Abrir a empresa. É o caminho que a maior parte segue, inclusive porque a contratante costuma exigir CNPJ.

Ou seja: a pergunta real quase nunca é "MEI ou empresa". É "que empresa, com qual enquadramento". E o que decide o valor é o Fator R, não a sigla.

O que fazer no lugar do MEI

Se você está começando e o volume ainda é baixo, um roteiro que evita gasto desnecessário:

  1. Confirme se a contratante exige CNPJ. Muitas exigem, e isso decide sozinho.
  2. Estime o faturamento dos próximos doze meses. É ele que define a alíquota efetiva.
  3. Calcule o pró-labore que fecha o Fator R. Faturamento anual multiplicado por 0,28, dividido por doze.
  4. Compare o custo desse pró-labore com a economia de anexo.
  5. Abra já com o enquadramento certo, em vez de corrigir no segundo ano.

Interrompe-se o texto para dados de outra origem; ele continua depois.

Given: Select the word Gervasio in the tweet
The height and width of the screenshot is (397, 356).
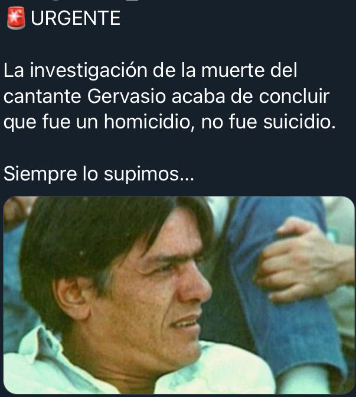Looking at the screenshot, I should (126, 96).
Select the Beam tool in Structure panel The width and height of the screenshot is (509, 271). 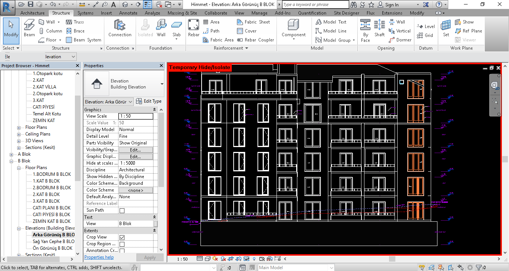29,28
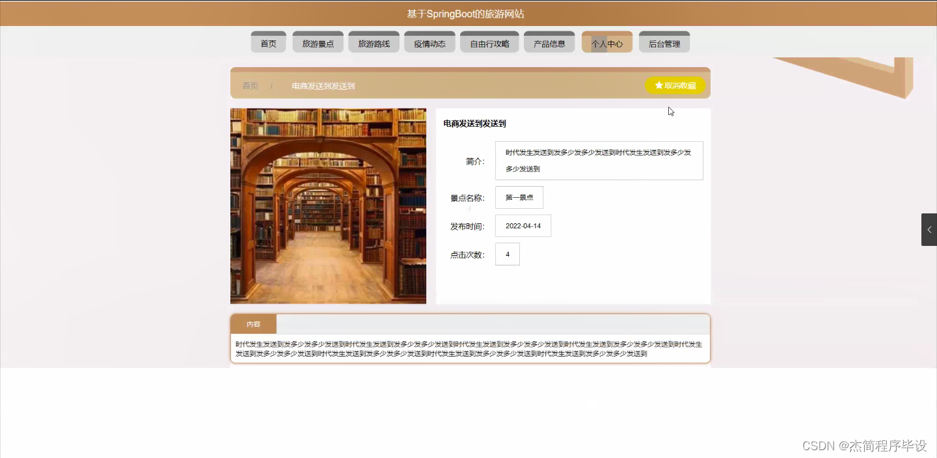Open the 旅游景点 navigation menu item
Viewport: 937px width, 458px height.
[318, 42]
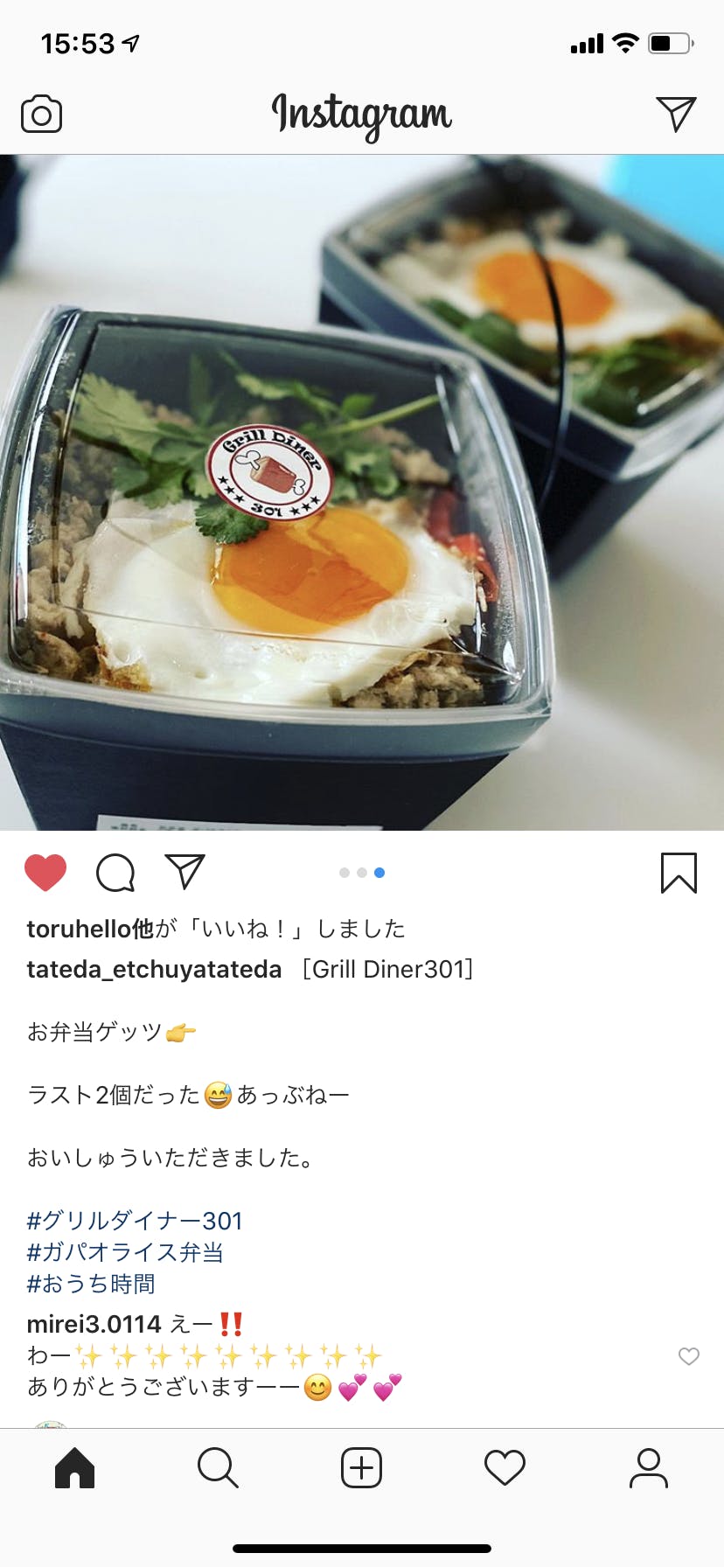Viewport: 724px width, 1567px height.
Task: Open Profile tab person icon
Action: point(649,1467)
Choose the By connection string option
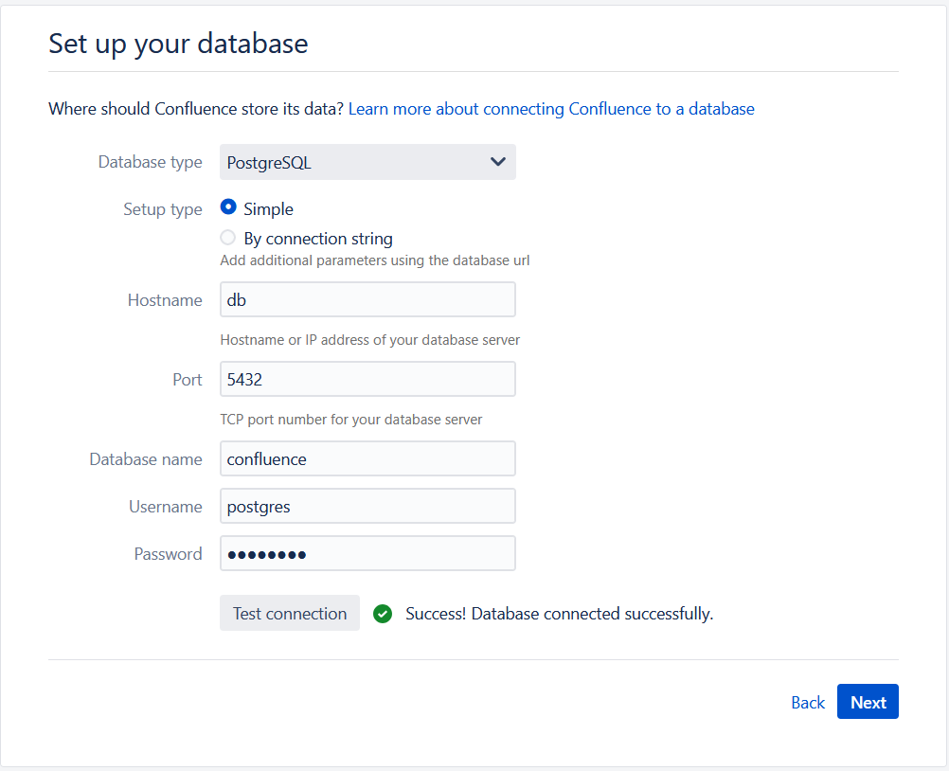The height and width of the screenshot is (771, 949). tap(228, 238)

O passo 5 é o que mais economiza. Corrigir depois significa doze guias pagas no anexo caro, mais os meses necessários para o índice subir, porque a janela olha sempre os últimos doze meses.

Perguntas frequentes

Freelancer de tecnologia pode ser MEI?

A restrição é da atividade, não do formato de trabalho. Desenvolvimento e programação continuam fora, independentemente de ser freelance ou contrato fixo.

E design, marketing digital ou edição de vídeo?

São atividades diferentes, com enquadramentos próprios, e algumas ocupações criativas têm tratamento distinto. Vale conferir a ocupação específica, porque a lista é revisada periodicamente.

Sou MEI e recebi uma proposta PJ. O que faço?

Abra a empresa correta para a atividade de tecnologia e resolva a situação do MEI, por desenquadramento ou baixa. Emitir nota de desenvolvimento pelo MEI não é caminho.

Quanto custa manter uma empresa comum por mês?

Existe o imposto sobre o faturamento, o INSS sobre o pró-labore e o honorário contábil. O detalhamento está em Quanto custa abrir uma empresa de TI.

Vale a pena abrir empresa se eu faturo pouco?

Depende de quanto você fatura e de a contratante exigir CNPJ. Como a maior parte das vagas PJ exige, na prática a empresa vira condição para trabalhar, e a pergunta passa a ser como abrir gastando menos.

Existe algum regime mais simples que o Simples?

O Simples já é o regime simplificado. O que dá para fazer é ajustar pró-labore e enquadramento para cair no anexo mais barato desde o primeiro mês.

O que acontece se eu abrir MEI e a Receita não perceber?

O desenquadramento de ofício pode acontecer a qualquer momento, com cobrança retroativa da diferença no regime correto. E, antes disso, o contratante costuma perceber: empresa que contrata PJ confere se a atividade registrada corresponde ao serviço.

O limite do MEI vai aumentar?

Existem discussões periódicas sobre o valor. Mesmo que ele suba, a lista de ocupações permitidas é outra coisa, e desenvolvimento continuaria fora enquanto não for incluído.

Posso começar como pessoa física e abrir depois?

Pode, se a contratante aceitar. O ponto de atenção é a carga tributária da pessoa física em faixas mais altas, e a comparação está na calculadora CLT x PJ.